**YOUR ASSIGNMENT**:
Search the material for the string "notifications" and copy each line where it occurs.

**MATERIAL SUPPLIED**:
========

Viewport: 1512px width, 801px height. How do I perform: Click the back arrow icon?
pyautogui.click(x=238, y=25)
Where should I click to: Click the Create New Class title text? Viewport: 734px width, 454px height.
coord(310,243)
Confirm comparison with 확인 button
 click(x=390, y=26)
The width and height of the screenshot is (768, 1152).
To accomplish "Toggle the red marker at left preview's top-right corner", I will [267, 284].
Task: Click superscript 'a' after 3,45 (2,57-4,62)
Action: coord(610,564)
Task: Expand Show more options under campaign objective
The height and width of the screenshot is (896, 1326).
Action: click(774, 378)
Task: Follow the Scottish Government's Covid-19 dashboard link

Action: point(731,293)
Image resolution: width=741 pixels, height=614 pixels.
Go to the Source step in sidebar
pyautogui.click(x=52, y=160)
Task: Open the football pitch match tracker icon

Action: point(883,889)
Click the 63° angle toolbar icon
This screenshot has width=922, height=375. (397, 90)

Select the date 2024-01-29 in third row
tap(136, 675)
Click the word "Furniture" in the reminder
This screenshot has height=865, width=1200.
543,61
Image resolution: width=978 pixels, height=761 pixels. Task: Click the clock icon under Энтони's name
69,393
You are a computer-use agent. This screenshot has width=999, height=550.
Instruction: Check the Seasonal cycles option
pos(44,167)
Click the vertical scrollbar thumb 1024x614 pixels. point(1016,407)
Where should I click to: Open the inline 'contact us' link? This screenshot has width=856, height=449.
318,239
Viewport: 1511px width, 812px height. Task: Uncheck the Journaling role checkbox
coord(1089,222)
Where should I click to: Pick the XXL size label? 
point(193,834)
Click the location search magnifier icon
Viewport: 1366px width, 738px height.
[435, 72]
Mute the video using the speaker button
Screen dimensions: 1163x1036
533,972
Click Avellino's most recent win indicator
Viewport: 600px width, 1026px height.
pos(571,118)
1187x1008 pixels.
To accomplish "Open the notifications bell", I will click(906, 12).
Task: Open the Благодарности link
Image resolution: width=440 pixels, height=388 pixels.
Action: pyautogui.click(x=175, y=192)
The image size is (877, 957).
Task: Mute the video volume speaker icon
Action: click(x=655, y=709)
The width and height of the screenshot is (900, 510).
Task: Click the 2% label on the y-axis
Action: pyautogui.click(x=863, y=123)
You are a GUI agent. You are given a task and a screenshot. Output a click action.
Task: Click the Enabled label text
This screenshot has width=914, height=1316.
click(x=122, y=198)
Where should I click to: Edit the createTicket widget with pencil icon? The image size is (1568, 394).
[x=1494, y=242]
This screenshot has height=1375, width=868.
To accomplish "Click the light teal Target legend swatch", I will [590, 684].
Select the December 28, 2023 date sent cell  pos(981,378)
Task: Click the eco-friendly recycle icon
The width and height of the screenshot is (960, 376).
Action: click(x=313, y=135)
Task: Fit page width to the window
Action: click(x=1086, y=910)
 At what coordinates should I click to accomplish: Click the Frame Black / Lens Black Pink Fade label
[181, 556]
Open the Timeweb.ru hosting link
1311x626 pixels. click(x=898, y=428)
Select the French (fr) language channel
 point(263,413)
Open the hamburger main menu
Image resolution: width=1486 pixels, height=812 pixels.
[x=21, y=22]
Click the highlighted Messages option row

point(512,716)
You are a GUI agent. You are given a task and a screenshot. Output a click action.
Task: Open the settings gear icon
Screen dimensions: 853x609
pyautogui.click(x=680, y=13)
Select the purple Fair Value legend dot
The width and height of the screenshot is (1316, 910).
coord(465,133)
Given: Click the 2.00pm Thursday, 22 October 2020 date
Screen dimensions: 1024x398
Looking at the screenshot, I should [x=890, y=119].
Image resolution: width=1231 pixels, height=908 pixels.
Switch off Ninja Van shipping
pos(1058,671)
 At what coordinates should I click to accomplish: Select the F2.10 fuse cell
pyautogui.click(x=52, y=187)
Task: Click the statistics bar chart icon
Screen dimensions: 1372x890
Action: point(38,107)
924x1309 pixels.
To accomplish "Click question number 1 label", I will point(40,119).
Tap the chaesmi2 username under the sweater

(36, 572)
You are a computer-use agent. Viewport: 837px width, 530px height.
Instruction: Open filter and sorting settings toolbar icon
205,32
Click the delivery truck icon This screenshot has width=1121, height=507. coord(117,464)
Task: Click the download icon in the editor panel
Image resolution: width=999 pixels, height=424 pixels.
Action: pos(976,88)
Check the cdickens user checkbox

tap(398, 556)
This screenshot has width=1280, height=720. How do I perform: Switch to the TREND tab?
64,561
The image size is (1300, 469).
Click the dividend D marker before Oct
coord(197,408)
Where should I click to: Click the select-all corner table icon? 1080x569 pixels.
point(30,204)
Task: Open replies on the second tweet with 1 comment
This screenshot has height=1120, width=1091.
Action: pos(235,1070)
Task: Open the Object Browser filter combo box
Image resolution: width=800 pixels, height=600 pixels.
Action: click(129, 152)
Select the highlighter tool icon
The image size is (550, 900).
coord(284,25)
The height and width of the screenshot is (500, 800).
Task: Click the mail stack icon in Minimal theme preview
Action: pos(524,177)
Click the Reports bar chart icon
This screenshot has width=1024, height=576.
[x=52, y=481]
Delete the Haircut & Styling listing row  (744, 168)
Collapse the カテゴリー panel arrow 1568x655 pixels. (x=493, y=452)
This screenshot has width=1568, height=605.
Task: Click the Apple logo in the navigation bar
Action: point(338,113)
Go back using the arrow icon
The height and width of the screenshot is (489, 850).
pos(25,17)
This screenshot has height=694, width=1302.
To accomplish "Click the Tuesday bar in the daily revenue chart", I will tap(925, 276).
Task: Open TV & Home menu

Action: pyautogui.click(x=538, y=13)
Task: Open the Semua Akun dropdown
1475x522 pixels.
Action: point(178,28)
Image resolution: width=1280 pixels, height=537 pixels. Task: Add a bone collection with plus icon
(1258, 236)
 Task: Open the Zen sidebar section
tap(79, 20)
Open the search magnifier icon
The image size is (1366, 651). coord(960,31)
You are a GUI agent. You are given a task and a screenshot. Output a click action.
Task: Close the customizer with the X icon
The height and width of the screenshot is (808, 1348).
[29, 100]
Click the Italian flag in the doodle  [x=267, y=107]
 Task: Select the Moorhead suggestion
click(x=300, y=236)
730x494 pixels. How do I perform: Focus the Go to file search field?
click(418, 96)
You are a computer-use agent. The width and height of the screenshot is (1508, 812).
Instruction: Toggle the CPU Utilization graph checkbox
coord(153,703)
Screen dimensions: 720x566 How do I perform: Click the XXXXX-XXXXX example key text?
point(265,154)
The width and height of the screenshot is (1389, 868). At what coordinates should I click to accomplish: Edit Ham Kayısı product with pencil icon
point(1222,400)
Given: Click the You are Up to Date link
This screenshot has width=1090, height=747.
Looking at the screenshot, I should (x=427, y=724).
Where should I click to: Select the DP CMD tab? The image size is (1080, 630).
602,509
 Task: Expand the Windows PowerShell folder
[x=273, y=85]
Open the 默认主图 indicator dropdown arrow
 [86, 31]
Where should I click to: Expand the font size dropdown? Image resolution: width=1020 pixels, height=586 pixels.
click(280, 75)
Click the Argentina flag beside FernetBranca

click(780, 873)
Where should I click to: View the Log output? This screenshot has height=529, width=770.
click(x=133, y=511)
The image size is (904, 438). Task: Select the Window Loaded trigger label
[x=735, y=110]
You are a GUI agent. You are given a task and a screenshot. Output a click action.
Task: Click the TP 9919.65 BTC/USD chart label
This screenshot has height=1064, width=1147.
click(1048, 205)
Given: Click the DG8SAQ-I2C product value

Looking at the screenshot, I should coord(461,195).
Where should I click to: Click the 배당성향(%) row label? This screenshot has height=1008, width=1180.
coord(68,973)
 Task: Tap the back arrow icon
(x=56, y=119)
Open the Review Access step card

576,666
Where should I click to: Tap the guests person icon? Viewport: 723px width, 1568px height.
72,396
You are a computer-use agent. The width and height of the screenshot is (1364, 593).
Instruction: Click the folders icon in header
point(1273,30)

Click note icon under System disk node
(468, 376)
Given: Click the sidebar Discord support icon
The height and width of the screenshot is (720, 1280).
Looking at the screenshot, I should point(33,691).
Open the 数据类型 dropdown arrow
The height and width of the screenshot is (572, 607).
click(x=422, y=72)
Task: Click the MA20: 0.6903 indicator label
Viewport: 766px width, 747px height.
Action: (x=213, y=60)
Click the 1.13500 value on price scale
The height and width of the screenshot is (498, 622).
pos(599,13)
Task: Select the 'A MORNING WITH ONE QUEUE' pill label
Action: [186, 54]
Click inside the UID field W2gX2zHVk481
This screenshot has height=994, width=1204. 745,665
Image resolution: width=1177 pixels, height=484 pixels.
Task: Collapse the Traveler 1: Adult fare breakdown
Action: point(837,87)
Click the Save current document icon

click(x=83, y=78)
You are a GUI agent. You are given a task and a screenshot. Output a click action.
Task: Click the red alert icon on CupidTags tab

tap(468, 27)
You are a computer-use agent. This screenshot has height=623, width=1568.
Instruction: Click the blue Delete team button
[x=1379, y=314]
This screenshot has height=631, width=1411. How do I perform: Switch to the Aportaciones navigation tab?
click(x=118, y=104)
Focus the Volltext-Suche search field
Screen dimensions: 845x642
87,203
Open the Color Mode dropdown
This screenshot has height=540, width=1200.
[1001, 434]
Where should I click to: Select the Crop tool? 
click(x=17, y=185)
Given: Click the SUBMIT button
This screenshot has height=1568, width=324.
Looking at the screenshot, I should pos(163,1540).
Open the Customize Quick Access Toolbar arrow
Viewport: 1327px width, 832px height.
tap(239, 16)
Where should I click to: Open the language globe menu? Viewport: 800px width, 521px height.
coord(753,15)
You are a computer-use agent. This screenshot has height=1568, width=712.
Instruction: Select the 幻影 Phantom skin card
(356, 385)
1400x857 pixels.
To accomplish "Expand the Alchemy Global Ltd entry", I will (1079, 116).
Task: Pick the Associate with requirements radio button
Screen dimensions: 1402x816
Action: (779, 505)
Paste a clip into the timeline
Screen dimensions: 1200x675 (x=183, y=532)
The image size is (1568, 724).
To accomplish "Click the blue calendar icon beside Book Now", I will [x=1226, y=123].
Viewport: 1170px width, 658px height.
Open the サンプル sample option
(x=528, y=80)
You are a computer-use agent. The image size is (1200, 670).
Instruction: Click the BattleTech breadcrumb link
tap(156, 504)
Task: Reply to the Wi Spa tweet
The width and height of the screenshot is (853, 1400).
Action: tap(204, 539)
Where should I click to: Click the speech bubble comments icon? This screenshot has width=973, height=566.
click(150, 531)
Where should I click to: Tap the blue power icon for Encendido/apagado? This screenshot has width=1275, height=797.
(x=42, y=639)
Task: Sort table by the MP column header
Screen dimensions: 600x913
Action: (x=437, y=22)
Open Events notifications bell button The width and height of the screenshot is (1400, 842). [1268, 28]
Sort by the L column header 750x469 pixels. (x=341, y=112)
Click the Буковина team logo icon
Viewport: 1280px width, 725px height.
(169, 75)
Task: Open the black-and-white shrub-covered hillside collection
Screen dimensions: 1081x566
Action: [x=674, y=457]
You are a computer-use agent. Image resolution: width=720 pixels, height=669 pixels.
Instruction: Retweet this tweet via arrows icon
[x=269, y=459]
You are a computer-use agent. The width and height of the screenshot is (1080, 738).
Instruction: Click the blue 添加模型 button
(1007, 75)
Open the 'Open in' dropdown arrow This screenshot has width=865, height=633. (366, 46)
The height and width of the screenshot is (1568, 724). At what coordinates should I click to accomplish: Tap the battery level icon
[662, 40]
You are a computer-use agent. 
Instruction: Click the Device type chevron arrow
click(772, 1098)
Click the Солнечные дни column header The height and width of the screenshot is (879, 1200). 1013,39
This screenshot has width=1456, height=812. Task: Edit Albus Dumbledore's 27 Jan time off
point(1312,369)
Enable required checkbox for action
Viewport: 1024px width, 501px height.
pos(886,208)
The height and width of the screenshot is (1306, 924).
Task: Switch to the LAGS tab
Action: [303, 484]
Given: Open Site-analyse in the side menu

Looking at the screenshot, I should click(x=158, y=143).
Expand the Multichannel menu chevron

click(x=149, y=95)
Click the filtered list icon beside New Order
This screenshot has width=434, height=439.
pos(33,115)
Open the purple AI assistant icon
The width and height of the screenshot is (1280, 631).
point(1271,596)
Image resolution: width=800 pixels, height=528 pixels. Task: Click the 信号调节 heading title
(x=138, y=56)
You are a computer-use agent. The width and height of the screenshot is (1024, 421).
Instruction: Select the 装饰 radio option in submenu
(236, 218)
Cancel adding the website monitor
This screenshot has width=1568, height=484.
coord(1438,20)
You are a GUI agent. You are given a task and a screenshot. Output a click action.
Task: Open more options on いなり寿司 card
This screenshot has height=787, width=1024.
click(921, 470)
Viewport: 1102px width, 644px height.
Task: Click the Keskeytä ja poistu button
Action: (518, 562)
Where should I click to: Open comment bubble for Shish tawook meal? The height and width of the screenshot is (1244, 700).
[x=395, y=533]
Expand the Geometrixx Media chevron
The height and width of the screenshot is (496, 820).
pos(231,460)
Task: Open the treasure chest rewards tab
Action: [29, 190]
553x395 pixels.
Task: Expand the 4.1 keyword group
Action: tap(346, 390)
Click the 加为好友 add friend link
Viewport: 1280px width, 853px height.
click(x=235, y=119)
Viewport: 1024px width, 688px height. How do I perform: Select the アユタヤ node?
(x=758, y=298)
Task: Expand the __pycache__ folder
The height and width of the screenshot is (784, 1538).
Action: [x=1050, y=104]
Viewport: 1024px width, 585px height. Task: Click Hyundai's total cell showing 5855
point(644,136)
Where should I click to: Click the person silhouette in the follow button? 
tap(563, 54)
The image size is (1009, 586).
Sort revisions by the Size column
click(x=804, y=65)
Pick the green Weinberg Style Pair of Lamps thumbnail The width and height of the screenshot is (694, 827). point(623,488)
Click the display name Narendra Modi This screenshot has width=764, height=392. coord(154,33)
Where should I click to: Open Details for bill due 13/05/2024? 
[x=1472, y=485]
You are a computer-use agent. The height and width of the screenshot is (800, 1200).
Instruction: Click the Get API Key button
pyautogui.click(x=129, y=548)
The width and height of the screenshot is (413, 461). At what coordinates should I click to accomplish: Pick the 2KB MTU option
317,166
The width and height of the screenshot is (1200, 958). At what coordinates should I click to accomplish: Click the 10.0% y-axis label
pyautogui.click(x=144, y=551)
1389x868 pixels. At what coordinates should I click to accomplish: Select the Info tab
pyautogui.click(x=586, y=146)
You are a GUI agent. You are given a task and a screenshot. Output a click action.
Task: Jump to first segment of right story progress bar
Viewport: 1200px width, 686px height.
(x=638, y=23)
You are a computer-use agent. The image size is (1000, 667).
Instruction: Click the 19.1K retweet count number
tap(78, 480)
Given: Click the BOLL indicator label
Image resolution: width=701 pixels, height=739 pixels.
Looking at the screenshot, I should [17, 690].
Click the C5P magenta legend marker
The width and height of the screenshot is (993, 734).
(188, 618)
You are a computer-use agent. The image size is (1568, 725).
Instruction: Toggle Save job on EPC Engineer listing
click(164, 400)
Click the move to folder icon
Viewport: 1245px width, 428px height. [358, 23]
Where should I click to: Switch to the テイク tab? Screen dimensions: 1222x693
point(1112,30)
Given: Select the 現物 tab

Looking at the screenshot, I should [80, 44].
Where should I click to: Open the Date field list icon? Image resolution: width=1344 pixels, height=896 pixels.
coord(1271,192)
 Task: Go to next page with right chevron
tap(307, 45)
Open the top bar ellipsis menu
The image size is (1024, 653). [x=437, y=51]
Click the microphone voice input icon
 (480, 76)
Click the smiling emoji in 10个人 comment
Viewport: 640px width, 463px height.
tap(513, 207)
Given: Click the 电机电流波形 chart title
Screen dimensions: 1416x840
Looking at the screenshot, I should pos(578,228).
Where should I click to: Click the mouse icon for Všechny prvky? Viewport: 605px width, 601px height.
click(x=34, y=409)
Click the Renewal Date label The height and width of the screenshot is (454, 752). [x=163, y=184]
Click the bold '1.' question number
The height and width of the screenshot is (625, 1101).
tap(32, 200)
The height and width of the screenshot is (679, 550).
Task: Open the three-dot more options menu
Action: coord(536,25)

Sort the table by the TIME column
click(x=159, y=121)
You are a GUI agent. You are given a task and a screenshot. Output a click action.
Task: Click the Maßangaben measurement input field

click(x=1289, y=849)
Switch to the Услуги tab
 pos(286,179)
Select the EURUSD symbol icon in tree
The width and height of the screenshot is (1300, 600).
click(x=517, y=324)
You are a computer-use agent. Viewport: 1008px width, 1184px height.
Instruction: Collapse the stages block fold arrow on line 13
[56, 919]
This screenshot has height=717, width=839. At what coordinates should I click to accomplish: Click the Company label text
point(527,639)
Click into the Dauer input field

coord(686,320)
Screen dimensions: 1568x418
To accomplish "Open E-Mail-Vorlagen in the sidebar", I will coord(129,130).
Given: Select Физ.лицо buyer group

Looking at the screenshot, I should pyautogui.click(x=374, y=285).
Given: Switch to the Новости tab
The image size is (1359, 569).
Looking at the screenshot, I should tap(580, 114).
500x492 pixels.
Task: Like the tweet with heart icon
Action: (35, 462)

========

**RESPONSE TO THE TASK**:
To accomplish "Open the notifications bell", I will click(906, 12).
Open Events notifications bell button The width and height of the screenshot is (1400, 842). [1268, 28]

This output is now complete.